Workman can be found on patrol during the night shift, which starts at 10:30 p.m., in the area of Westminster that spans from around Court Street to Market Street, he said in the email.
Outside of standard training from the police academy, Workman has received specialized training for operating preliminary breath tests, used to determine a person's blood alcohol content, and using an intoximeter, which is a court-admissable test for the amount of alcohol in a person's blood.
The Times spoke with Workman about being an officer in Westminster and why his favorite part of the job is traffic enforcement.
Q: Why did you decide to go into law enforcement?

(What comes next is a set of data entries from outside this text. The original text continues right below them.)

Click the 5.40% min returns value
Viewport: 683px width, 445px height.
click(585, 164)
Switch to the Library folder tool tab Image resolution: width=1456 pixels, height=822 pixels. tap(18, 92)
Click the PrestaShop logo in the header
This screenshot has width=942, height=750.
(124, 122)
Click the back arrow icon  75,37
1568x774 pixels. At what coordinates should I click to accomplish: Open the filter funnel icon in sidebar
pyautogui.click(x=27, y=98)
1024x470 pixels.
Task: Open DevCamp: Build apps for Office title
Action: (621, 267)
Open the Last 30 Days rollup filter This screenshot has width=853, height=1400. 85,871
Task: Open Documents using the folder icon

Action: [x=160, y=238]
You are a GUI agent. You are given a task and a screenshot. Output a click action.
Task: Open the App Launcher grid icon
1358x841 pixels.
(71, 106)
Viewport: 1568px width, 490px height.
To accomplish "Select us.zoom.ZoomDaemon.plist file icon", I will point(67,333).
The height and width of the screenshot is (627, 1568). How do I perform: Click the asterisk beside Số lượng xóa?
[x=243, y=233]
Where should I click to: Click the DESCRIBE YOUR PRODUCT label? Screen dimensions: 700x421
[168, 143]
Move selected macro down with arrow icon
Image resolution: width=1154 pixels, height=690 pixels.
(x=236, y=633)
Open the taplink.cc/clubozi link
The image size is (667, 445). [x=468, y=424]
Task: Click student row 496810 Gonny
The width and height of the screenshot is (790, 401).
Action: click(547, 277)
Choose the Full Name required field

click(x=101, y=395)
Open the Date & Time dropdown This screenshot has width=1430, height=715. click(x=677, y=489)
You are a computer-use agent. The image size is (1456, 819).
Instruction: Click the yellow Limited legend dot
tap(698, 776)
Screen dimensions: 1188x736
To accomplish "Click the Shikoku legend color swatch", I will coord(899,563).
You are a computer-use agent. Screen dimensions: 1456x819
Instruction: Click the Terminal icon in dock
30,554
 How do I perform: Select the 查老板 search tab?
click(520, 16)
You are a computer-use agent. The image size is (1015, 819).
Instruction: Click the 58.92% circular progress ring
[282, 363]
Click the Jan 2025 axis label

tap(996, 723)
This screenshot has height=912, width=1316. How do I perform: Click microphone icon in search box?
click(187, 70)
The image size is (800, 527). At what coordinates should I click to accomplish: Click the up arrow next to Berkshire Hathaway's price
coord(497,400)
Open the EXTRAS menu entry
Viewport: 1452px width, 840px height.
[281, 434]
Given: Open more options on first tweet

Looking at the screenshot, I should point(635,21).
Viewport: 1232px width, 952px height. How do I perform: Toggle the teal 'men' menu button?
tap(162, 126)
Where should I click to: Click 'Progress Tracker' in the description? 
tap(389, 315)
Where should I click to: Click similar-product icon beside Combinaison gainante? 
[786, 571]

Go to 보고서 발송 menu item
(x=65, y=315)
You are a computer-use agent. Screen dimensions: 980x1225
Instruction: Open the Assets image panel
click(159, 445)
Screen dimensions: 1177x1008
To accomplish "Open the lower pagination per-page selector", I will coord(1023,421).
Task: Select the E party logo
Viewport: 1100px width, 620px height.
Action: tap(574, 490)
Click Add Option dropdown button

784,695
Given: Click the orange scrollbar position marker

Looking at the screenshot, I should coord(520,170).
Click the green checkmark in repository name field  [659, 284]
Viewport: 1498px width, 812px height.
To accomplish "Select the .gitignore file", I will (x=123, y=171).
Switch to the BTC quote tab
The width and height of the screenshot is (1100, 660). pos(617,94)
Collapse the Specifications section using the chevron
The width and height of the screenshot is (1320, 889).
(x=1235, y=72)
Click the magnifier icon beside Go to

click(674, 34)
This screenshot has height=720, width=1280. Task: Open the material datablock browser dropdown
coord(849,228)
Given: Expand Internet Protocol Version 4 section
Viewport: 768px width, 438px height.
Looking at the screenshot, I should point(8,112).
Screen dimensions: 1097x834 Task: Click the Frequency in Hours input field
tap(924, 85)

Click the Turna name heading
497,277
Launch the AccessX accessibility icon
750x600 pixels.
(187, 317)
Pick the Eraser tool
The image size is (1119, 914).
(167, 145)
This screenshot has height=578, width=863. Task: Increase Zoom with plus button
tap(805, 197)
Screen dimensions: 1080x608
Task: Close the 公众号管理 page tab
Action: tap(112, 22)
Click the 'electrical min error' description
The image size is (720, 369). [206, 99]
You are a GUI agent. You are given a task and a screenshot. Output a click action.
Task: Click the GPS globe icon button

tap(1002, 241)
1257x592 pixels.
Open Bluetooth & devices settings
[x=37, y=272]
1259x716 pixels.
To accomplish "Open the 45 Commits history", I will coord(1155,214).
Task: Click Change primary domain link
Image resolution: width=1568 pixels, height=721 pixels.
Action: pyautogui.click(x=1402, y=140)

A: I knew from an early age that I wanted to get into law enforcement. I have family who are police officers, and that was a great influence on my career path. I also wanted to do something where I could help others.
Q: What have been some of the best parts of the job? The most challenging?
A: One of the best parts of the job is helping a victim get closure, whether its a victim of an assault or getting the property back for a theft victim. People are appreciative of the work put into helping them. For me, one of the most challenging things as an officer is making a death notification. I have had to make several notifications over the years, and it never gets any easier telling someone they lost a loved one.
Q: What is one thing you want people to know about being an officer?
A: One thing I want people to know is the job involves a lot more writing than one would think. When writing a report for a serious crime they can get lengthy. It wasn't until I got on the job that I learned how much writing and paperwork was involved.
Q: What is your favorite part about being an officer?
A: For me, one of my favorite parts is traffic enforcement. Aggressive driving and DWI/DUI have always been issues that bothered me since I became an officer. I've spoken to the relatives of DUI victims. Their lives are just shattered. Who knows how many lives are saved each time an impaired driver is removed from the roads. I like to think I prevented at least one death.
Q: What is a typical work day like for you?
A: My shift starts at 10:30 p.m and runs until 7 a.m. Depending on calls for service, I start out my shift checking out the hot spot areas of my patrol sector. I'll then do some traffic enforcement in my assigned area. If I have any open cases, I'll follow up on those cases or enter any new reports into the computer system.
Q: What is one moment on the job you'll never forget?
A: Recently, I went to an unattended death call involving a person in their 20s who had a substance abuse problem. Unfortunately, it was not the first and it is something you do not get used to seeing.
Q: What is an embarrassing story or fact you are willing to share about yourself?
A: Only one I can think of is that I have conversations with my dogs. (One sided of course.) What pet owners don't talk to their animals though? Haha.
Q: When you are out of uniform, what do you like to do?
A: When I'm not at work I enjoy relaxing at home with my wife and two dogs. In the spring and summer, I enjoy doing projects around the house.
Q: What television shows do you have on your DVR right now? What was the last movie you watched?
A: TV shows [that] I'm watching right now are "The Walking Dead" and the Investigation Discovery channel. The last movie I watched was "Christmas Vacation."
Q: What is something you like to talk about outside of work?
A: I like to talk about my two dogs. They provide great stress relief from the job and always greet me with excitement when I get home from work. My wife and I are huge animal people.